- **TASK TO COMPLETE**
In the excerpt about downtown Asheville, give the passage from "Employees and business" up to and including "over two years." again, replacing "calls" with "phone calls".

- **EXCERPT PROVIDED**
It became a regular occurrence, Phipps said, to see “these poor people walk around in circles, walk back and forth, talking to themselves, and they’re just all drugged up.” She said she observed nudity, weapons, and people passed out on sidewalks.

Uptick in Crimes, ‘Aggressive Panhandling’

Downtown Asheville, like many cities in America, has long contended with homelessness, panhandling, drugs and common crimes like shoplifting.

“I would say that in the last probably year and a half, the number of concerns … has gone up significantly,” said Meghan Rogers, executive director of the Asheville Downtown Association that advocates on behalf of businesses and residents for the vitality of downtown.

“It’s break-ins, vandalism, assaults, things like employees feeling unsafe walking to their cars at night,” said Rogers, who is leaving for another job at the end of February. “I think it’s an overlap between mental health, substance use, and people experiencing homelessness.”

Erratic behavior has intensified with “people screaming obscenities or derogatory remarks at passersby” and “aggressive panhandling,” Rogers said.

“I don’t mean someone saying, ‘Hey, do you have a dollar?’ ” Rogers said. “I mean people really getting aggressive with kind of touching, following people, getting a little close.”

Employees and business owners routinely call 911 to report disturbances and crime. One owner estimated he had made more than 50 calls in the past year.

The 9-1-1 call log for the Shell gas station and convenience store on Merrimon Avenue, just north of the I-240 bridge at an intersection known for panhandling and homeless encampments, contains 994 calls in a little over two years.

“Two months ago, we had someone overdose in the bathroom,” said one employee, Malina Parris. “We’ve had people throw water bottles at us. We’ve had people hit us. One day, I had a guy chase me with a knife.”

An employee’s car was stolen when a woman jumped in and drove off, Parris said. A customer was buying gas when “this dude came up and started beating his car with a crowbar.”

- **GIVEN ENTRIES**
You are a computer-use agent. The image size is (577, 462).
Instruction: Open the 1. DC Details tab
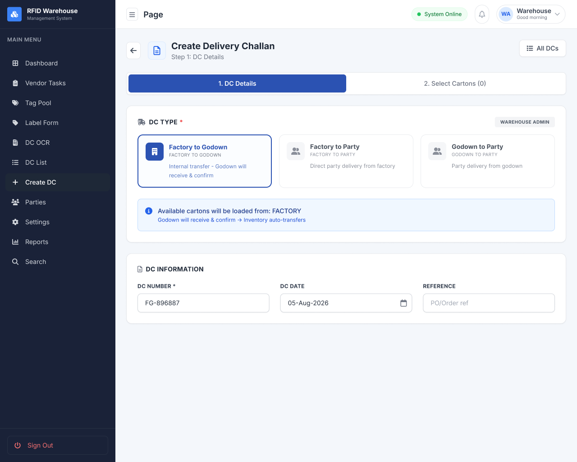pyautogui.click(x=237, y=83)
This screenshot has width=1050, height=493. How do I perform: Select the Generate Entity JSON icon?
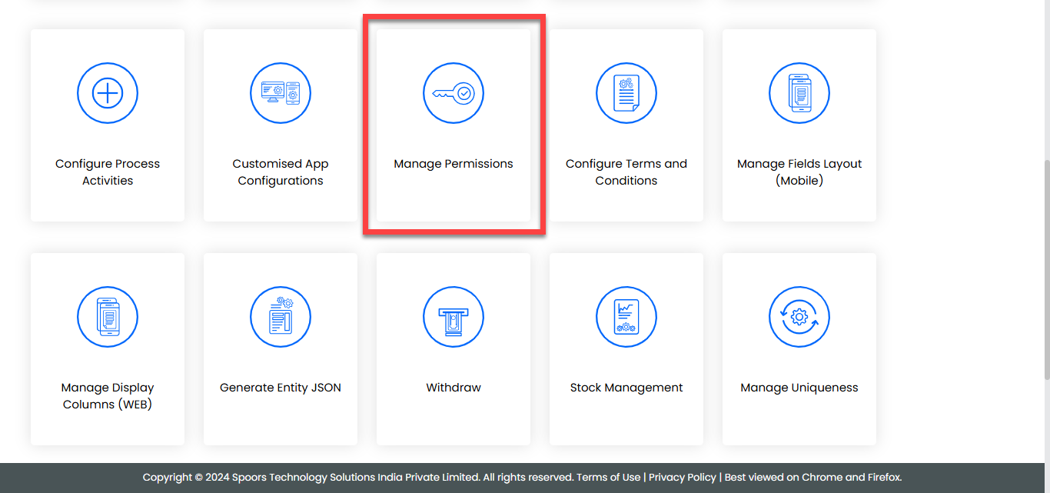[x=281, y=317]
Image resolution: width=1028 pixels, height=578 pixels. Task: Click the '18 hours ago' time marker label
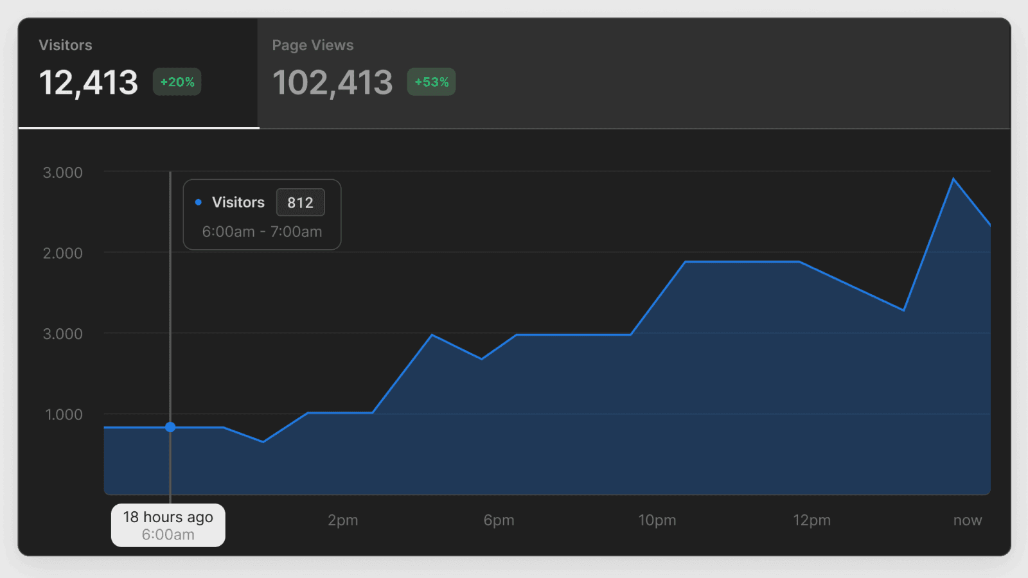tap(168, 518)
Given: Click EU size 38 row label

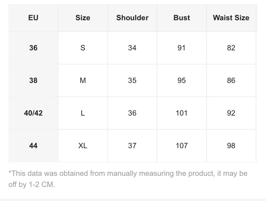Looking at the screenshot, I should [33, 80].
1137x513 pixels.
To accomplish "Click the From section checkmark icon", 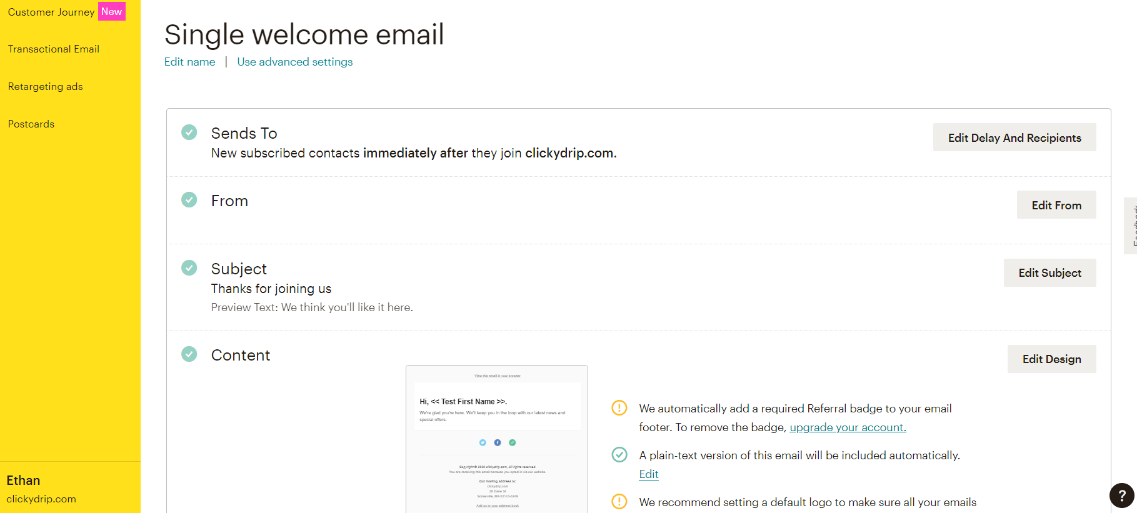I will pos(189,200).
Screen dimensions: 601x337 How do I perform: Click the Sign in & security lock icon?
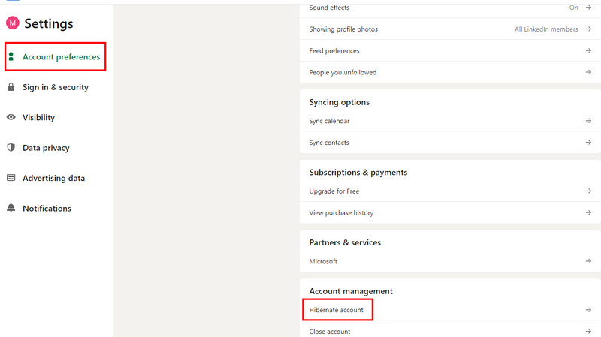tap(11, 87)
==
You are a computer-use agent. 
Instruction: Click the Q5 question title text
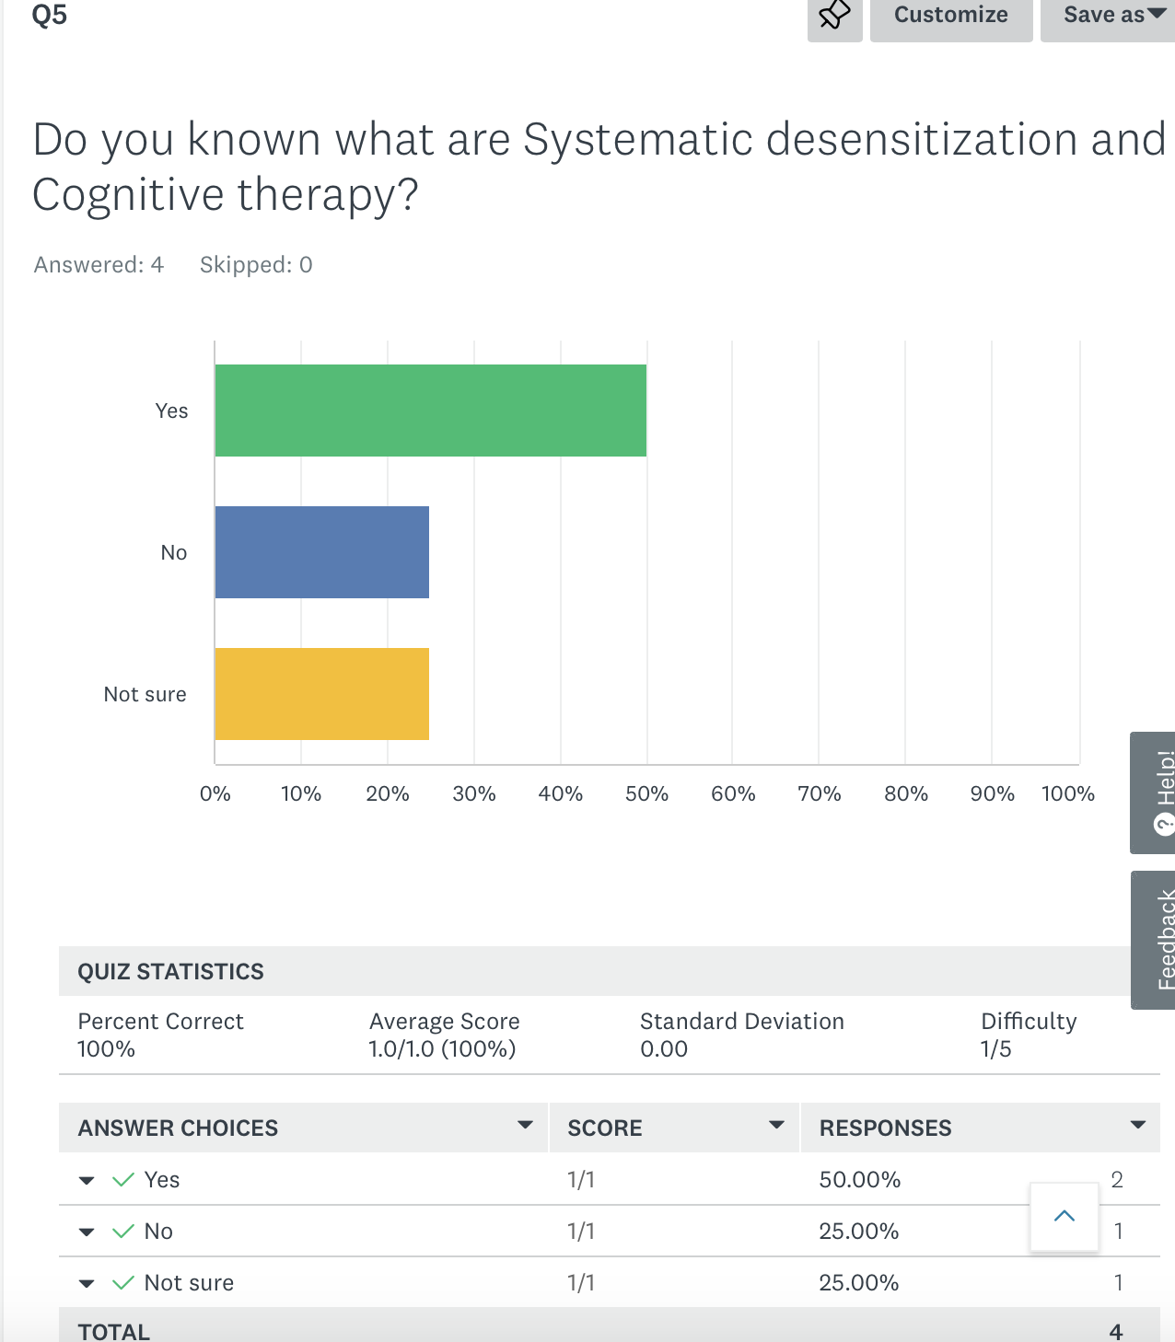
...
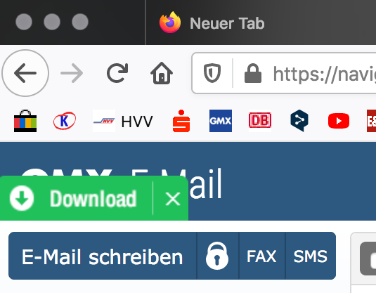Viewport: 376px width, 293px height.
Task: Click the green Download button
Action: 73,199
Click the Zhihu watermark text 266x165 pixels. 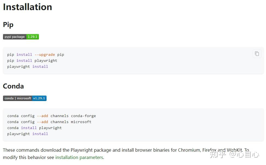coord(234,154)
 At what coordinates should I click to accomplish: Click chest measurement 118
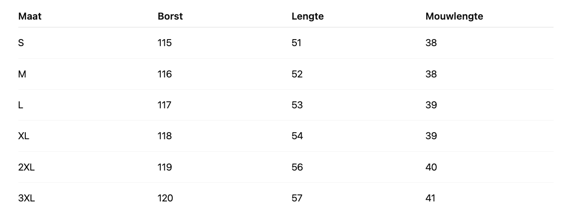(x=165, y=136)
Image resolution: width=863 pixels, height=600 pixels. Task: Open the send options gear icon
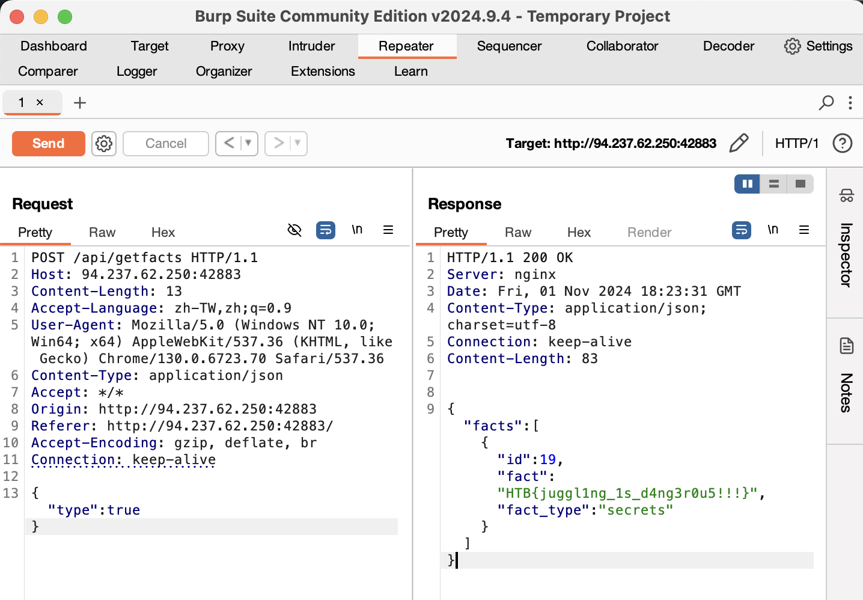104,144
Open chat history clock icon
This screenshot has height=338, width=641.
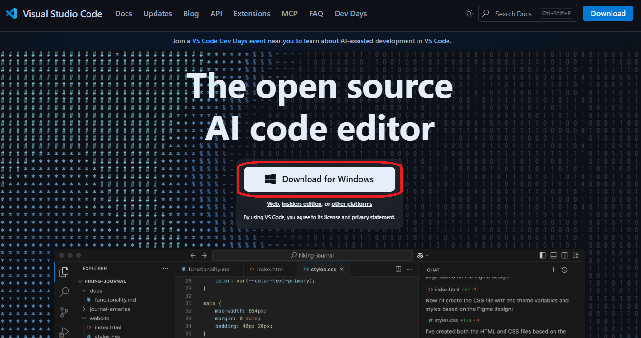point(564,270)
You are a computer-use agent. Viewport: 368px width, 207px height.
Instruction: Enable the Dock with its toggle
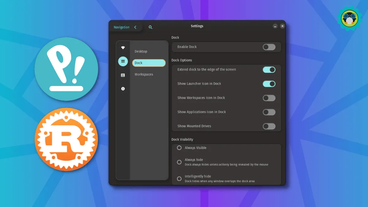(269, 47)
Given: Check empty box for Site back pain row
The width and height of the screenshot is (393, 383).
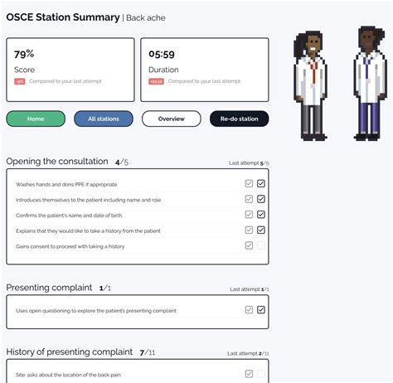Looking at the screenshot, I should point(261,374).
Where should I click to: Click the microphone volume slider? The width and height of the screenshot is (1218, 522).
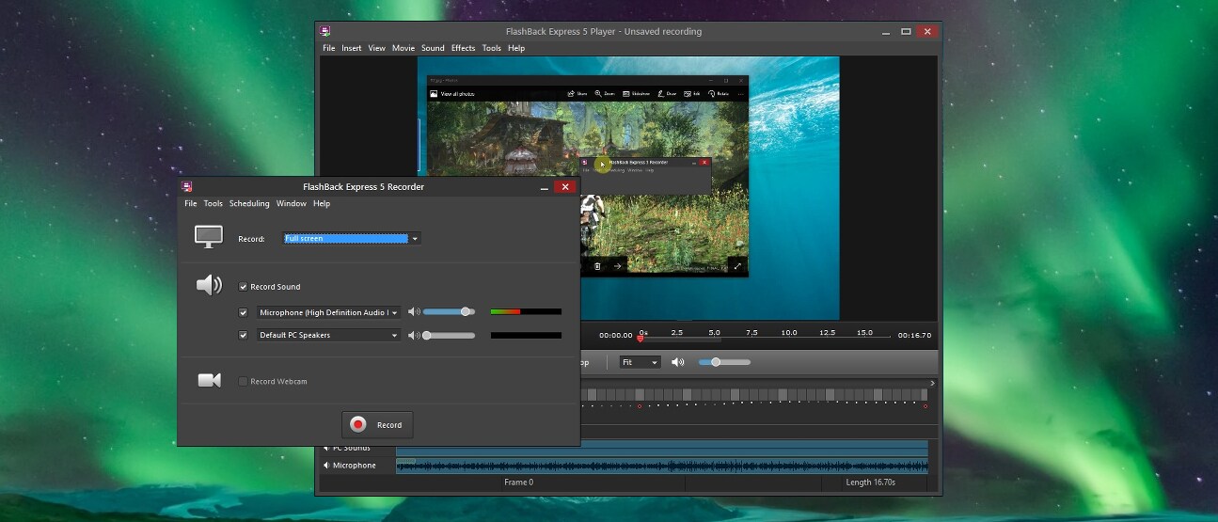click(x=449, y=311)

- **EXERCISE ANSWER**
Employees and business owners routinely call 911 to report disturbances and crime. One owner estimated he had made more than 50 phone calls in the past year.

The 9-1-1 call log for the Shell gas station and convenience store on Merrimon Avenue, just north of the I-240 bridge at an intersection known for panhandling and homeless encampments, contains 994 phone calls in a little over two years.